> [本文抜粋]:
^^^^^^^^
「記憶の継承」土砂災害そして戦争について

山下三郎(Saburo Yamashita、広島県廿日市市長)

「砂防と治水173号」(2006年10月発行)より

はじめに
 
昨年は,終戦,そして,広島・長崎に原子爆弾が投下されるという悲惨な出来事から60年目にあたる節目の年でしたが,記憶の風化や継承についての問題も提起されました。
 私は,被爆市長として,あらゆる機会を捉えて,次の世代に「戦争の悲惨さ」をお話するとともに「平和の尊さ」を訴え続けています。
 私は常日頃,「20世紀は戦争の世紀であった。21世紀は環境悪化や地球の温暖化により,災害の世紀ではないか」と考えています。まさに,それを裏付けるように,日本で,また世界各地で,災害が頻発している状況です。
 このようなことから,本市に関連する過去の土砂災害,最近の災害とその対策事業などについて述べさせていただき,これが次世代への記憶の継承につながればと考えています。
^^^^^^^^
> [課題内容]:
土砂災害と戦争の記憶を語る本文のうち、「昨年は,終戦,そして,広島・」から「災害が頻発している状況です。」までを、最後の語句も含めて書き出してください。その際、「被爆市長」を「被爆地の市長」に置き換えてください。 この資料は本文とは関係がありません。

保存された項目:
^^^^^^^^
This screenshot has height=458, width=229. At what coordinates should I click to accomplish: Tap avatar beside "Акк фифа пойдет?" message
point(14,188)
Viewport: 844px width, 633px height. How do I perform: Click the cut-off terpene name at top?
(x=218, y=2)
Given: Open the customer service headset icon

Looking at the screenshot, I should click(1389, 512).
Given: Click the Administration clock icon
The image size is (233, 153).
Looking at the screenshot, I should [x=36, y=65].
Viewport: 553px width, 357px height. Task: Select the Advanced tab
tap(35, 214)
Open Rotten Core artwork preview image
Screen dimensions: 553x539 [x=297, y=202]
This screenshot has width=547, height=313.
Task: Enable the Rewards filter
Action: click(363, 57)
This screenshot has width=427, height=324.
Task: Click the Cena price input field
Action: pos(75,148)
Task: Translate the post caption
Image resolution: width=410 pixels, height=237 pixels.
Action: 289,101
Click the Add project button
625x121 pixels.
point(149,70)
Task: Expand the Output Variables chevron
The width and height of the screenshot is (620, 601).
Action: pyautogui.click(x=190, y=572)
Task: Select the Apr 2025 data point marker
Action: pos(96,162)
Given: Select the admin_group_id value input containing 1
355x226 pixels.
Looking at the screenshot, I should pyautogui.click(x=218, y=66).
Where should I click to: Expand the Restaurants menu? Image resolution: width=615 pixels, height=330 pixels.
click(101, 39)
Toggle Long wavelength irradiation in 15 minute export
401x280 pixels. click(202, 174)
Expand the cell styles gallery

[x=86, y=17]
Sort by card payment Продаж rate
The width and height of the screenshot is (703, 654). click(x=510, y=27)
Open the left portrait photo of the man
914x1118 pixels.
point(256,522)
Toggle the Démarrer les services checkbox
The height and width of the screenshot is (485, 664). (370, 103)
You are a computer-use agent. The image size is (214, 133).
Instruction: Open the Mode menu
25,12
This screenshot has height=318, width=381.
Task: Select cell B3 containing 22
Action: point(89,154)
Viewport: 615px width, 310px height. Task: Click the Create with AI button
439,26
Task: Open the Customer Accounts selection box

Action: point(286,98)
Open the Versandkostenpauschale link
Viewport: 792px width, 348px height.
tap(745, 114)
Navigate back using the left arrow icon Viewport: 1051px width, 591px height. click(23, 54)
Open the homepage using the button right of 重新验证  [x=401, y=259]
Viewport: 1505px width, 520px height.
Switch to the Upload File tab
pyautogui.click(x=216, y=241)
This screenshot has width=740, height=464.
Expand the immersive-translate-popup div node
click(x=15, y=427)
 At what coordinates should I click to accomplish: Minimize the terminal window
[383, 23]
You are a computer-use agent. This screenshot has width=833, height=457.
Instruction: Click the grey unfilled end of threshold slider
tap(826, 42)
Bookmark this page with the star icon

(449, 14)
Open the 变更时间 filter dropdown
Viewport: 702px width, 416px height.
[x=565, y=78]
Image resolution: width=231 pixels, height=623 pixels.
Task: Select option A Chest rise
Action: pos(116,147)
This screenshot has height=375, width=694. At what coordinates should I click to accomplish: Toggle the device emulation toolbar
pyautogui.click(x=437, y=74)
^^^^^^^^
> [結果]:
昨年は,終戦,そして,広島・長崎に原子爆弾が投下されるという悲惨な出来事から60年目にあたる節目の年でしたが,記憶の風化や継承についての問題も提起されました。
 私は,被爆地の市長として,あらゆる機会を捉えて,次の世代に「戦争の悲惨さ」をお話するとともに「平和の尊さ」を訴え続けています。
 私は常日頃,「20世紀は戦争の世紀であった。21世紀は環境悪化や地球の温暖化により,災害の世紀ではないか」と考えています。まさに,それを裏付けるように,日本で,また世界各地で,災害が頻発している状況です。